* Instructions for the task
In the data, give the stretch from the line containing "The height and width of the screenshot is (906, 1070)." through the line containing "Action: tap(815, 42)" again, switching "discount" to "subtotal" and leaving everything else unchanged.
──────── Records to use ────────
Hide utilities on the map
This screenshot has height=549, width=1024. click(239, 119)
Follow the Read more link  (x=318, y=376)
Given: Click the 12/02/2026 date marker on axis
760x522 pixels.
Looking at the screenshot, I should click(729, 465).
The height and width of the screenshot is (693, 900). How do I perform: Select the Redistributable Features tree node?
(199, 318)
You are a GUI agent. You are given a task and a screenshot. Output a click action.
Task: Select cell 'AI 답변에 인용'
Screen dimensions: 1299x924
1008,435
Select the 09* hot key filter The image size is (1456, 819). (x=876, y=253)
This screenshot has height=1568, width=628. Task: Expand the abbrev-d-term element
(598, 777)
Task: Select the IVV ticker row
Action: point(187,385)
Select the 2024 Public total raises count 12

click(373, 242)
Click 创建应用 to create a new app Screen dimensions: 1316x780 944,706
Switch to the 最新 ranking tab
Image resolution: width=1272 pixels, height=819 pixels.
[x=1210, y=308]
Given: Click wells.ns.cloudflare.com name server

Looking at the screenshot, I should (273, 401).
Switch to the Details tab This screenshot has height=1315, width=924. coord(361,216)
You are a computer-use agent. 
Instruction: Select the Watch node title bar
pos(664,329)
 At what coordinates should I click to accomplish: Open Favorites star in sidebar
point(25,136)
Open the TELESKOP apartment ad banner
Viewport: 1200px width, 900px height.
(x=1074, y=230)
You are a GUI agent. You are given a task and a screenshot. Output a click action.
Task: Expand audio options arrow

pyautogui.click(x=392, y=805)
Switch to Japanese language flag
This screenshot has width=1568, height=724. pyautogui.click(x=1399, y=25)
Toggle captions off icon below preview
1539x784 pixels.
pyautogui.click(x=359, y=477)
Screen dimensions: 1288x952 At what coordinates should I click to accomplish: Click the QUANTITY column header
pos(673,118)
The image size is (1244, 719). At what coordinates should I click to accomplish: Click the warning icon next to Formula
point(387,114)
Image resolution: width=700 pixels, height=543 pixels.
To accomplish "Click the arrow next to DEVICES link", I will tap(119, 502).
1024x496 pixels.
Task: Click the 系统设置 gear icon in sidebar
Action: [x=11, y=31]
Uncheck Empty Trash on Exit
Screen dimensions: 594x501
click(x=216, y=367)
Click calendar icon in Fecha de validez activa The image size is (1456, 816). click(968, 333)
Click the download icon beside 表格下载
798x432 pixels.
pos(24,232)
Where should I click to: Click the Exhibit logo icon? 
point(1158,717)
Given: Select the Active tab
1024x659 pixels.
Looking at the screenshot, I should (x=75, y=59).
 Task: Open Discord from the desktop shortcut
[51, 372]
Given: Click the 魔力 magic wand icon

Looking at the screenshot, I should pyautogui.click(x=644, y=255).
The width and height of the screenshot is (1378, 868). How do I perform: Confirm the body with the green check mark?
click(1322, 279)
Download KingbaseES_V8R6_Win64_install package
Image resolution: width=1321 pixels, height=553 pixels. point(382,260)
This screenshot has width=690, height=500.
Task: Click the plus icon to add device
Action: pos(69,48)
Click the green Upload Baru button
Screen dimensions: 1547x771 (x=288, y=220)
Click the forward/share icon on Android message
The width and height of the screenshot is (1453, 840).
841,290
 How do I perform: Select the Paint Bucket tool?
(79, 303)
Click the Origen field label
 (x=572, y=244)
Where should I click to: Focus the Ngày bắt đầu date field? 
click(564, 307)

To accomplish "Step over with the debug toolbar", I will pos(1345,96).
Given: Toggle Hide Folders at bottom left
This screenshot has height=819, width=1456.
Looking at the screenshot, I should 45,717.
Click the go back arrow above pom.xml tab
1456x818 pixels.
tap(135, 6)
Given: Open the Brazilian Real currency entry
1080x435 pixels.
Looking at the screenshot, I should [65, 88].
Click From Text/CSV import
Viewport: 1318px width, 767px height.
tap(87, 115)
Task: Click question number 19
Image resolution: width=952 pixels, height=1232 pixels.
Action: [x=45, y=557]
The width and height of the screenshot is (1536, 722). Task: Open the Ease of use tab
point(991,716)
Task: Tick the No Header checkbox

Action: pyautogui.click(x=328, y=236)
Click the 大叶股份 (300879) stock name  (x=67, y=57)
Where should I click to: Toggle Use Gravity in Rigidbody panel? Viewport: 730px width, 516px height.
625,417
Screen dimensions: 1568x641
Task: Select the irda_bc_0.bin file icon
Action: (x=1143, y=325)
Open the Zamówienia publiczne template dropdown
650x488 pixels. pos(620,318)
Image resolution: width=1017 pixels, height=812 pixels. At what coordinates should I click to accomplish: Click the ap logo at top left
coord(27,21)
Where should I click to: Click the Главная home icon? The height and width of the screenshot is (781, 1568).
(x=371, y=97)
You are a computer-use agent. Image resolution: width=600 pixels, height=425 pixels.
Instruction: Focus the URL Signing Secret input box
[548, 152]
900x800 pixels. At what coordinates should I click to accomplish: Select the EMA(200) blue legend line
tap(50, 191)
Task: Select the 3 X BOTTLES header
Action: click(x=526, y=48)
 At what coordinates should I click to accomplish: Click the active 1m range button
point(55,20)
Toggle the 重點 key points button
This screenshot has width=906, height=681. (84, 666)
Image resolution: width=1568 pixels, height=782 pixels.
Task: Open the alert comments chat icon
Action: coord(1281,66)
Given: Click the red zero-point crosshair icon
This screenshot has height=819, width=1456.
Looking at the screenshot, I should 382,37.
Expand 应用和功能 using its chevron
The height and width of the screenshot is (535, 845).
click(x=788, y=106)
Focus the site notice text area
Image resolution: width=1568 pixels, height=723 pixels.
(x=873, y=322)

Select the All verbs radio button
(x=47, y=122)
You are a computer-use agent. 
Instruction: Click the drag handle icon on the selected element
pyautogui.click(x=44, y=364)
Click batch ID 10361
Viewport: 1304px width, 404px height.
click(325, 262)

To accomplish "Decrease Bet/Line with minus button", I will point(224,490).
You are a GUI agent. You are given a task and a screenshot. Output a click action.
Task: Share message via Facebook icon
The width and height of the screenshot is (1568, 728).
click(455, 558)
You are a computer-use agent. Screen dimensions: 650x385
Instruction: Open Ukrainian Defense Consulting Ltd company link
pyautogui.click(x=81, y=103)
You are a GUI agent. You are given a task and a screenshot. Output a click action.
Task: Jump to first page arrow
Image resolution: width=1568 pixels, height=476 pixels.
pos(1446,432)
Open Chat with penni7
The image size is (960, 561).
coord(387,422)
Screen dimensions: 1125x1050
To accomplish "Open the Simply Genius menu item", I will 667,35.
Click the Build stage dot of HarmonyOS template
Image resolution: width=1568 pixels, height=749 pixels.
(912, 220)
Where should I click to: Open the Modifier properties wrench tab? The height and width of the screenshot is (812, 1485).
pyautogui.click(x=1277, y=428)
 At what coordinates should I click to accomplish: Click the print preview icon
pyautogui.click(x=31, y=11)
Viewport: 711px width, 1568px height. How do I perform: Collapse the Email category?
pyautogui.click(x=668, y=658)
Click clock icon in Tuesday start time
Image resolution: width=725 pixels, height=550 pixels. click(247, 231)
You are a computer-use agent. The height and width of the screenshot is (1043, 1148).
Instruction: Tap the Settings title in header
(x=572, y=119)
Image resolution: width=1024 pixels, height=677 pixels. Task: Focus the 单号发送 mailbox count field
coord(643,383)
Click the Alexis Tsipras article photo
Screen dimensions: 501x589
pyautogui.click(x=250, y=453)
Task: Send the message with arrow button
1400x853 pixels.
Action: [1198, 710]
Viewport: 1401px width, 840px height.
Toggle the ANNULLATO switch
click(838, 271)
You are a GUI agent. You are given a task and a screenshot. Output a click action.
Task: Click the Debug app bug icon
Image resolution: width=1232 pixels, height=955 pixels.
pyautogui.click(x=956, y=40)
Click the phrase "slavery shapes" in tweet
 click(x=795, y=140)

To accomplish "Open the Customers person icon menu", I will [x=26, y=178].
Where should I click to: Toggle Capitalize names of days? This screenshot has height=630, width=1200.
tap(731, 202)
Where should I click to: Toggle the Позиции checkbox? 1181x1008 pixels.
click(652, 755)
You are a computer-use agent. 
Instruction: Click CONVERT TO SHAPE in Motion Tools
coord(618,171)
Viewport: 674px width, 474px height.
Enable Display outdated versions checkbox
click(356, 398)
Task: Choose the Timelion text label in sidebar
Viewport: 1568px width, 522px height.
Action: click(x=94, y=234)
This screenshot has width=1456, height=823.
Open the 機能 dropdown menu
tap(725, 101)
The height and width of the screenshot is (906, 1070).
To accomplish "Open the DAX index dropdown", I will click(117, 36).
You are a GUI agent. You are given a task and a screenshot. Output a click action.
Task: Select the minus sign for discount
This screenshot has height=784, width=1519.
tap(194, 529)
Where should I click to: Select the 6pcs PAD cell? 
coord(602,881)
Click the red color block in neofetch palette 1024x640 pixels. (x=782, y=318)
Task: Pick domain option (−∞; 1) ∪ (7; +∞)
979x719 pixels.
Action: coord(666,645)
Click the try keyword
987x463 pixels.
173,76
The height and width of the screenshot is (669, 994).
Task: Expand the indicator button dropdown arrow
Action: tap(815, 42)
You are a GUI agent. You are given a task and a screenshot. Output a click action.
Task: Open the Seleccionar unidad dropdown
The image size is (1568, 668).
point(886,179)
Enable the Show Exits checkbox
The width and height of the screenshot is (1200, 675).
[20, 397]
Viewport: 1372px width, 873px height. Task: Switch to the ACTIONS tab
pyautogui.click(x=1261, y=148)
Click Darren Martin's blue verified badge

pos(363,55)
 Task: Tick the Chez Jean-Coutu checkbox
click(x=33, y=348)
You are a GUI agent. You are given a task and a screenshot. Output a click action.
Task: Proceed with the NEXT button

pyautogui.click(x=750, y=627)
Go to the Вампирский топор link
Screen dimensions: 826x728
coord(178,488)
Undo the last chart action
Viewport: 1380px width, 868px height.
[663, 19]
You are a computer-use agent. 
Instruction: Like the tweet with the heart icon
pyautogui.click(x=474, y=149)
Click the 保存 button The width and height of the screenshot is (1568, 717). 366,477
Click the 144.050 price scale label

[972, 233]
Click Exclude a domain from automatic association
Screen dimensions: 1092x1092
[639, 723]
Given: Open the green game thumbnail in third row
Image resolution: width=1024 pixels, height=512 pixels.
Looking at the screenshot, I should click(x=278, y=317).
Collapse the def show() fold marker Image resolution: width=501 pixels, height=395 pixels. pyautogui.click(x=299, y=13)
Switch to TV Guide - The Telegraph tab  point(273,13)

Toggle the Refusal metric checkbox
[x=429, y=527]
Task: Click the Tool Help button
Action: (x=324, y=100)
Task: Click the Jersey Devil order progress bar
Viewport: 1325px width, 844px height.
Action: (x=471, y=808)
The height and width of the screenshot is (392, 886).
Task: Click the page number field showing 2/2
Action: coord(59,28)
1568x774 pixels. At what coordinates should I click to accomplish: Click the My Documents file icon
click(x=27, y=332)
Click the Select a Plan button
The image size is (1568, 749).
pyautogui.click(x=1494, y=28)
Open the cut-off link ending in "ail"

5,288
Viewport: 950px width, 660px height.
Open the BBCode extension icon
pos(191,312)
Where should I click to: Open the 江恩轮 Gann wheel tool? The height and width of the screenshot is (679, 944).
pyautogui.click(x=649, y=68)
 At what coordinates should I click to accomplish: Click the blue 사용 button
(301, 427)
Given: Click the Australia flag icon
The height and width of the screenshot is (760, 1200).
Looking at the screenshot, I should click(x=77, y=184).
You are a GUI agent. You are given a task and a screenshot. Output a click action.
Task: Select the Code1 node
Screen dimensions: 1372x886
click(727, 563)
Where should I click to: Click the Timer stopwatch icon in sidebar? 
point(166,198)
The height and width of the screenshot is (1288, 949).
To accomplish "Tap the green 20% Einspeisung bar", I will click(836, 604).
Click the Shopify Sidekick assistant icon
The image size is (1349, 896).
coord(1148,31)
────────
* The answer
The height and width of the screenshot is (906, 1070).
To accomplish "Open the DAX index dropdown", I will click(117, 36).
You are a GUI agent. You are given a task and a screenshot. Output a click action.
Task: Select the minus sign for subtotal
This screenshot has height=784, width=1519.
tap(194, 529)
Where should I click to: Select the 6pcs PAD cell? 
coord(602,881)
Click the red color block in neofetch palette 1024x640 pixels. (x=782, y=318)
Task: Pick domain option (−∞; 1) ∪ (7; +∞)
979x719 pixels.
Action: coord(666,645)
Click the try keyword
987x463 pixels.
173,76
The height and width of the screenshot is (669, 994).
Task: Expand the indicator button dropdown arrow
Action: tap(815, 42)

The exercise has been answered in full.